▶ Passage to read
In this notebook, we show how a topological loss can be combined with a linear embedding procedure, as to regularize the embedding and better reflect the topological---in this case circular---prior.
We start by setting the working directory and importing the necessary libraries.
# Set working directory
import os
os.chdir("..")
# Handling arrays and data.frames
import pandas as pd
import numpy as np
# Pytorch compatible topology layer and losses
import torch
from topologylayer.nn import AlphaLayer
from Code.losses import DiagramLoss, pca_loss, ortho_loss
# Ordinary and topologically regularized PCA embedding
from Code.topembed import PCA
# Plotting
import seaborn as sns
import matplotlib.pyplot as plt
# Quantitative evaluation
from sklearn.svm import SVR
from sklearn.multioutput import MultiOutputRegressor
from Code.evaluation import evaluate_embeddings
# Representative cycle analysis with alpha-filtrations
import networkx as nx
import diode
import dionysus
%matplotlib inline
We now construct a high-dimensional data set sampled from a circular model. The model occurs only in the first two dimensions, and the high-dimensionality of the data is directly caused by random noise.

▶ Supplied data
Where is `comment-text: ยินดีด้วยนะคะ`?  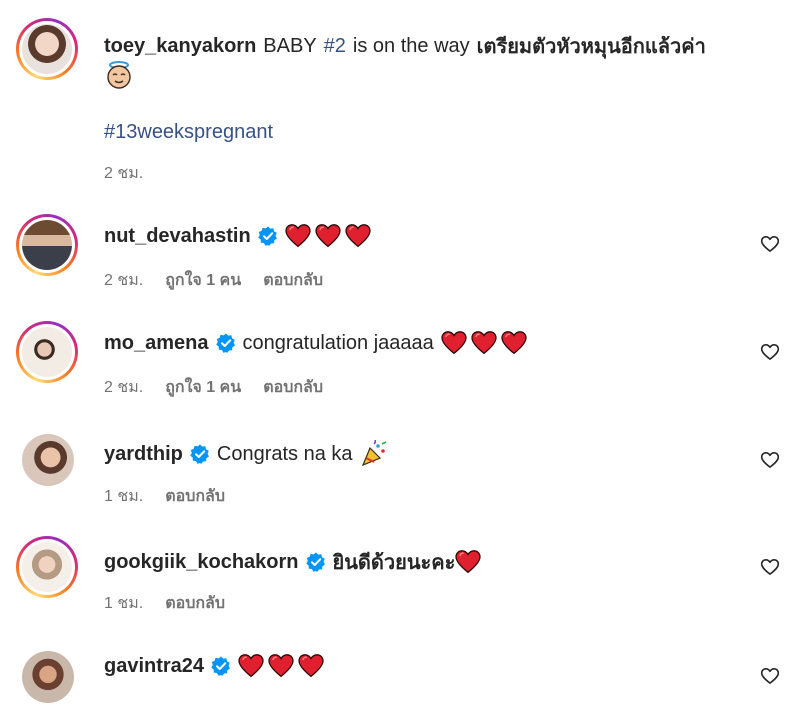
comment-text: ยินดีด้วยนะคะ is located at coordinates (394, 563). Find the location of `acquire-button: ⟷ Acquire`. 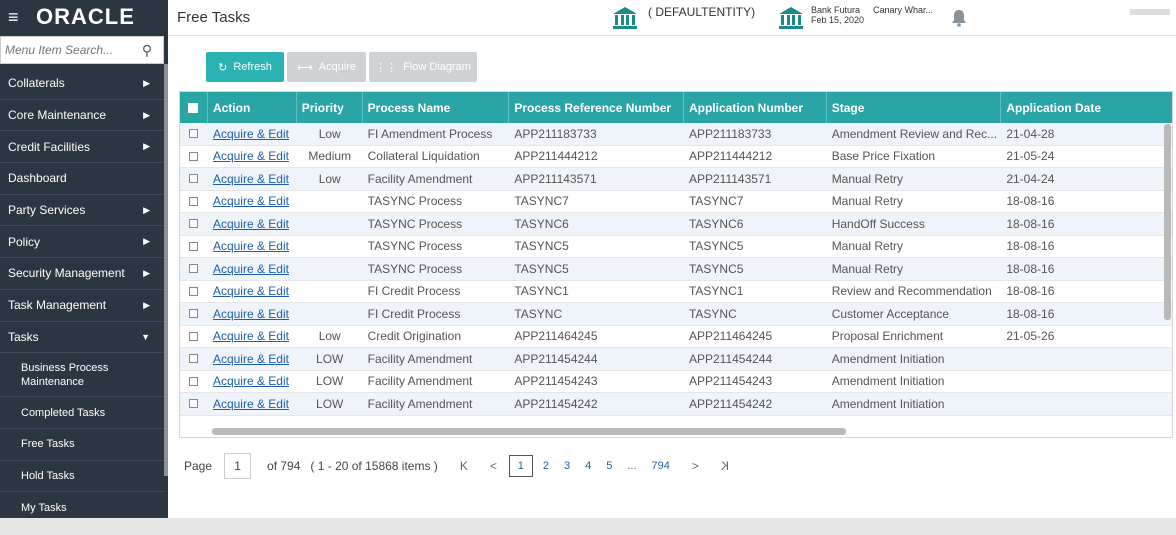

▶ Exercise instructions
[1] In the notebook on topologically regularized embedding, what causes the high dimensionality of the circular data set?
[2] Reproduce everything in the notebook on topologically regularized embedding from "In this notebook, we" down to "this case circular---prior.".

▶ Outputs for the tasks
[1] Random noise directly causes it.

[2]
In this notebook, we show how a topological loss can be combined with a linear embedding procedure, as to regularize the embedding and better reflect the topological---in this case circular---prior.